French Youth Line Up to Join the Military After Paris Attacksby
Applications to join the army have tripled since last week
Armed forces represent one of the few big national recruiters
France says it’s at war and its young people are heeding the call of duty.
The number of daily applications received by France’s armed forces has tripled since the Nov. 13 terrorist attacks in the Paris area, which claimed 130 lives and injured more than 300 people. People signing up to join the military went up to about 1,500 from an average of 500, a spokeswoman for the French army said by phone. France’s army has said it needs to fill 15,000 positions in 2015 and 16,000 in 2016.
“What happened last Friday really convinced me that was what I wanted to do; I felt so powerless watching TV,” said Hamilton Mithun, 19, who was at the Fort Vincennes military recruitment in eastern Paris on Friday. “I wanted to be helpful. That’s why I am here.” Mithun, born in the Paris suburb of Bobigny, lives in the town of Blanc-Mesnil, which is just a few kilometers from Saint-Denis, where the attacks began and where raids last week ended with the death of the suspected ringleader. Mithun wants to join the firefighting department, which in France is part of the military.
French President Francois Hollande called the attacks in Paris “an act of war” by the Islamic State and has focused on taking on the militant group both at home and overseas, with air strikes in Syria and Iraq. The country’s youth is doing its part by flooding army recruitment and information centers with calls and emails asking how they can help.
Still, few would-be soldiers will end up being selected. Fewer than 10 percent of the total number of applications, estimated so far at 150,000 this year, will be successful. In a country that faces an unemployment rate of more than 10 percent, the armed forces represent one of the country’s biggest recruiters and one of the few promising paths for young, less educated men and women.
The context has also driven more people to apply. The French armed forces and national police have drawn more interest since the terror attacks in January at satirical magazine Charlie Hebdo and a kosher grocery store, which killed 17 people.
Security forces were applauded during the Jan. 11 demonstrations, which gathered about 4 million people nationwide. Some people even hugged French riot squads -- a scene rarely seen in a country that has often been critical of its security forces since World War II, when some collaborated with the German occupiers.

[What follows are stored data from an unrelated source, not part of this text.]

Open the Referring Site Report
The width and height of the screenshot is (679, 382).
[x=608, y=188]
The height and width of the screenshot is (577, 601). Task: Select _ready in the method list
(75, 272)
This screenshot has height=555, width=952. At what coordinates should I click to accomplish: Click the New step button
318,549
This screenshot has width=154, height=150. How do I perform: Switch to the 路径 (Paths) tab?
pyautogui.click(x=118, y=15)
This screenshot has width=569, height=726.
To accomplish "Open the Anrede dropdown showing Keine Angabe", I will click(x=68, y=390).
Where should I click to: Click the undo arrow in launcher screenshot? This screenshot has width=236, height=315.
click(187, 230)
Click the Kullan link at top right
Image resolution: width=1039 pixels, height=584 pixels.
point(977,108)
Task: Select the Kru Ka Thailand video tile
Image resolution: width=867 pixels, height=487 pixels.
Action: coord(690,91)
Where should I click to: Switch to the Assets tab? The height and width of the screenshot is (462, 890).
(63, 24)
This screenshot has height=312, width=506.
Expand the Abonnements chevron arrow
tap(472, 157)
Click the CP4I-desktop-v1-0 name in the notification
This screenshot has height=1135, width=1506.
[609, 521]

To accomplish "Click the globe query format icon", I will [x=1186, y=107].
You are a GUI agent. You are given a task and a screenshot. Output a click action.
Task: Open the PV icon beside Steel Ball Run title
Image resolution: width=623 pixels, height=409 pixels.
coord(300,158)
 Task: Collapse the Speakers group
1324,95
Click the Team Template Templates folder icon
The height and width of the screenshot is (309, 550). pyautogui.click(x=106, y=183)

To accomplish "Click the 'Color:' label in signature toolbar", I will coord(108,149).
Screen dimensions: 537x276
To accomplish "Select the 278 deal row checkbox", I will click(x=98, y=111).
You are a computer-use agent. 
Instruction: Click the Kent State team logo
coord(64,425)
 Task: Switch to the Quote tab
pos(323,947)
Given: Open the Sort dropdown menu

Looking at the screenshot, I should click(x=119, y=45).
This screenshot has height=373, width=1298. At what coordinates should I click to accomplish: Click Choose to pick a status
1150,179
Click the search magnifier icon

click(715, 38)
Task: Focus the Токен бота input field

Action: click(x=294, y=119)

The current momentum may last a little longer than in January, as the French government has vowed to spend more on security. Hollande said he will allow France’s budget-deficit reduction commitments slide in the wake of the latest attacks.
That will allow him to freeze cuts in military personnel through 2019 and spend more on intelligence services. The French army’s 2015 budget is 31.4 billion euros ($33.5 billion), the country’s third-largest expenditure after education and debt repayments.
It’s also second-biggest national military budget in Europe after the U.K., even though it’s only 5 percent of the U.S. defense budget. French defense spending has fallen by about 20 percent over the last 25 years in real terms, according to the government.